Sin solución de continuidad

“El amor es astringente”. Fue lo primero que se le ocurrió y lo último que le dijo antes de dejarla perpleja en medio de la estación. Ella no lloró ni le contestó. Sólo pensó en tirarse a las vías y ni siquiera eso le salió bien. Un ciego que buscaba su lazarillo la atropelló haciéndola caer donde ella hubiera querido caer. El tren aportó el resto. Todos, incluido el novio -o técnicamente el ex- alcanzaron a ver el trágico cuadro. El ciego, que frenó su marcha a escasos metros, escuchó el accidente sin asimilar su rol protagónico. Las miradas de los testigos se cruzaron y en ellas se podía leer: no le digamos que él es el culpable. Quien sí intuyó la gravedad del asunto fue su perro; el hasta entonces fugado apareció de improviso y en segundos lo sacó de allí.
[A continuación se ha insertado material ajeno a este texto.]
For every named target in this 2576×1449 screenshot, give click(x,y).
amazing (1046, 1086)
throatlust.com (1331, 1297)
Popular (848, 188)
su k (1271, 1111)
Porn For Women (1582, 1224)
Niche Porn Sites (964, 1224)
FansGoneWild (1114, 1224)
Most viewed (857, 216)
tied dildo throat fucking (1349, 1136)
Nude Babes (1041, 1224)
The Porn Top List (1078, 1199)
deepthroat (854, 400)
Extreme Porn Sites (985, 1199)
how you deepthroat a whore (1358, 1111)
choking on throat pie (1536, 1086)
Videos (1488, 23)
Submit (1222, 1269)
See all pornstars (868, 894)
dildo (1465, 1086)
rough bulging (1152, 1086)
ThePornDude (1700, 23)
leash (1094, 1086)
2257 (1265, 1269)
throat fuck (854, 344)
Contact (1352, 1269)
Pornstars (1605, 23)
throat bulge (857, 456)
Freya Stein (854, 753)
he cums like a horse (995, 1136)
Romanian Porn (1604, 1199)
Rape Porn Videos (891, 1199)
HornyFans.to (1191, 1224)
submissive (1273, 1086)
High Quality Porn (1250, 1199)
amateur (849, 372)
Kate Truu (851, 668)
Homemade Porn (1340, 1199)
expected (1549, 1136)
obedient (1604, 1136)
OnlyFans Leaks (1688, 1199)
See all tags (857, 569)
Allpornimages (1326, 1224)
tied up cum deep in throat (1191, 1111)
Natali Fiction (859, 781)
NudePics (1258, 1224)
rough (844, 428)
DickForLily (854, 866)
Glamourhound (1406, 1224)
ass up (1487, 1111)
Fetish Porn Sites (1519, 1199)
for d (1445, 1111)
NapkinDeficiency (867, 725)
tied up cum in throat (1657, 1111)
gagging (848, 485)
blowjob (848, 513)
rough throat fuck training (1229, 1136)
Como si nada, el ciego continuó con su trabajo: sacó la armónica, colocó su sombrero en el piso y tocó más inspirado que nunca esa melodía irlandesa inspirada en la historia de una mujer despechada que muere bajo las ruedas de un tren. Los aplausos y unas cuantas monedas le dibujaron una sonrisa más cínica que de costumbre. Años pasarán para que olvide su perfume; ese irrespirable aroma a limón que anida en su conciencia como una música insoportable.